Repeal of States Sodomy Law Doubtful
Fayetteville Observer Times,
May 12, 1999
P. O. Box 849, Fayetteville, NC 28302
By Kim Nilsen, Raleigh Bureau
RALEIGH -- Proponents of a move to repeal the states law against
sodomy say the bill doesnt have the support needed to pass this year.
But advocates pushed for a Senate committee hearing on the bill anyway to draw
attention to the current law, which criminalizes certain sex acts by married couples and
"The point is the government has no business in our bedrooms," said Sen.
Ellie Kinnaird, the bill sponsor. Kinnaird called the debate one of the major civil rights
issues of the 1990s.
The Rev. Jimmy Creech, a Methodist minister forced from his Nebraska church for
performing a same-sex marriage, compared the provisions with Jim Crow laws used to
legalize segregation in the South.
North Carolina is one of 13 states with an anti-sodomy law covering both heterosexuals
and homosexuals. Similar laws have been repealed in a number of states. Courts have struck
down restrictions in other states, including Georgia and Tennessee.
Supporters of the existing law say it dates back more than 200 years and has stood the
test of time and court reviews.
Kinnairds bill would decriminalize oral and anal sex that takes place in private
between consenting adults and doesnt involve prostitution. Such "crimes against
nature" offenses are felonies in North Carolina, punishable by a minimum of four to
six months of community punishment.
"North Carolina needs to move into the 20th century," said Deborah Ross,
state director for the American Civil Liberties Union. But last month, House lawmakers
rejected a move to add protection for homosexuals to the states hate crime law.
Judging from that defeat, the sodomy bill stands little chance, said Sen. Brad Miller,
chairman of the Senate judiciary committee that discussed the bill on Tuesday. The
committee took no action.
Gay rights advocates say the law is used as a basis to discriminate against homosexuals
in the workplace and in child custody cases. "The law should protect people,"
Creech said. The potential of prosecution forces homosexuals to remain silent.

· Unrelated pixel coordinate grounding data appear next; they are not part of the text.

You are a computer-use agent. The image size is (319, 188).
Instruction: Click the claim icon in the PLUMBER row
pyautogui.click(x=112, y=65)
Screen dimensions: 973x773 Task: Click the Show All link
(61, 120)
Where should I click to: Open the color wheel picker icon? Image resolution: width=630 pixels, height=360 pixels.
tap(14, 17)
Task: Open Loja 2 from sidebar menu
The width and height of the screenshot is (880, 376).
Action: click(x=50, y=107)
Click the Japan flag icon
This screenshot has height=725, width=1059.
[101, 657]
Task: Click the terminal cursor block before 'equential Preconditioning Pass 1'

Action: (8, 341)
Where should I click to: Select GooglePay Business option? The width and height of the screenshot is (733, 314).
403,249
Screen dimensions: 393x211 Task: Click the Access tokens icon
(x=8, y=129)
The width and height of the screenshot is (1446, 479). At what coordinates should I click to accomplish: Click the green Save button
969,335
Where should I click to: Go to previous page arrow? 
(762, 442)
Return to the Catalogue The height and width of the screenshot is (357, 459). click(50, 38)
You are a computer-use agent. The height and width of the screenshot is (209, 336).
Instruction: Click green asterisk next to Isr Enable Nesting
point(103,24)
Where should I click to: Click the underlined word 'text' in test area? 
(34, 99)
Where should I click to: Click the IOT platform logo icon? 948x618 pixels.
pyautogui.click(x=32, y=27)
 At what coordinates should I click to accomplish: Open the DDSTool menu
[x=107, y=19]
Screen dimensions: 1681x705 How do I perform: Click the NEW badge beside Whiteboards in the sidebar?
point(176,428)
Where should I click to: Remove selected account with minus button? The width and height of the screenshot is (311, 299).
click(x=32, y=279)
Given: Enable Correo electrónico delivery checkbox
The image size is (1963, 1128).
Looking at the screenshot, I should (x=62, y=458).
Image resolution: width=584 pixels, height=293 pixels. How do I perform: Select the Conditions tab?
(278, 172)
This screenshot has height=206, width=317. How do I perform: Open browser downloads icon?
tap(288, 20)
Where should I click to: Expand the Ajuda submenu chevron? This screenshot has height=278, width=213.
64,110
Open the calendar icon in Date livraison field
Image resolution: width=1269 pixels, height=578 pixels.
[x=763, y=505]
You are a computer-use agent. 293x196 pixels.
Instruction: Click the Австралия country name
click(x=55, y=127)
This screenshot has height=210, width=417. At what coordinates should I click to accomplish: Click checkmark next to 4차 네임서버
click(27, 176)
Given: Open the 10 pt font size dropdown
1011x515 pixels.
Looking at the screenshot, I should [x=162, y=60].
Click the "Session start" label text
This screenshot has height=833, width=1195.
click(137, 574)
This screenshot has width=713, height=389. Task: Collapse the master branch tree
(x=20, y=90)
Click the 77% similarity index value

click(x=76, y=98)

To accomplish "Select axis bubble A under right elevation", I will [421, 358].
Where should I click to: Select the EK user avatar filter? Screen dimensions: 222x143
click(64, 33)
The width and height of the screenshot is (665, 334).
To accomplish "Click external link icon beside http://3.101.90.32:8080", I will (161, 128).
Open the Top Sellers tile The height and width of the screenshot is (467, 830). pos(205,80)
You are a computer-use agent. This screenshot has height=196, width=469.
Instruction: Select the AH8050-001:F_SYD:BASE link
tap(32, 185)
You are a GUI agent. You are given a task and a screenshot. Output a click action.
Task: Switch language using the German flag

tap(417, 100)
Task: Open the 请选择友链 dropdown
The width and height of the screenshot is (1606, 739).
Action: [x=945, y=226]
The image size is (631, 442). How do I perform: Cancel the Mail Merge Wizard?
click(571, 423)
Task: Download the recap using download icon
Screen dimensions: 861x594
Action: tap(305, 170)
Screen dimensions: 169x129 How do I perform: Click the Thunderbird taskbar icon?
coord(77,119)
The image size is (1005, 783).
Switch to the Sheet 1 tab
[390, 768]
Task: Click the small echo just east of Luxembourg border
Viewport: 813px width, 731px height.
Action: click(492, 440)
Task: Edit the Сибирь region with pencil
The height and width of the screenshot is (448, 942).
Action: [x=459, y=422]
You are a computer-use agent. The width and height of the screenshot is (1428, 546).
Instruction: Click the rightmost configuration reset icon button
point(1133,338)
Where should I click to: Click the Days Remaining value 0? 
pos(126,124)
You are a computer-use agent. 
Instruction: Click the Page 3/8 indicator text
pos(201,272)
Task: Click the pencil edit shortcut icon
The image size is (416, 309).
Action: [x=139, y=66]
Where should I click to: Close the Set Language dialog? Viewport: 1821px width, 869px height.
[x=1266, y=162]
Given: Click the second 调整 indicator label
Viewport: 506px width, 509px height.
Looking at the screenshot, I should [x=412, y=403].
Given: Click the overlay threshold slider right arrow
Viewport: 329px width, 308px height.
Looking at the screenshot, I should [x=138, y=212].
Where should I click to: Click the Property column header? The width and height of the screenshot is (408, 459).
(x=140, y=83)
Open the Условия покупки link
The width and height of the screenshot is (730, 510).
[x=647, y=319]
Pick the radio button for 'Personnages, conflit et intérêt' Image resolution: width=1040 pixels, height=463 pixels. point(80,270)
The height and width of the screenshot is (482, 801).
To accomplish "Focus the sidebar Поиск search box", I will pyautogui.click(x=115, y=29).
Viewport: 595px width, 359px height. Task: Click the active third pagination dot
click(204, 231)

Creech
asked lawmakers to repeal or refine the law. "It will help make a law that has been
designed to harm people less harmful," he said.
Advocates working to strike down the law argue that many married couples and
heterosexual adults are themselves offenders. Although few are charged with the crime, the
potential for prosecution is there. "This has got to be one of the silliest laws on
the books in North Carolina," said John Boddie, a lawyer from Greensboro who has
defended clients in crimes against nature cases. Laws against prostitution, rape and lewd
conduct could address much of the behavior people oppose, he said.
The bill was subject to a deadline last month for progress on non-money legislation.
Because it failed to pass out of the Senate on time, the bill is effectively dead for the
remainder of the two-year legislative cycle. It could go to a study commission for more
work, Miller said. But supporters say they dont expect change to come quickly.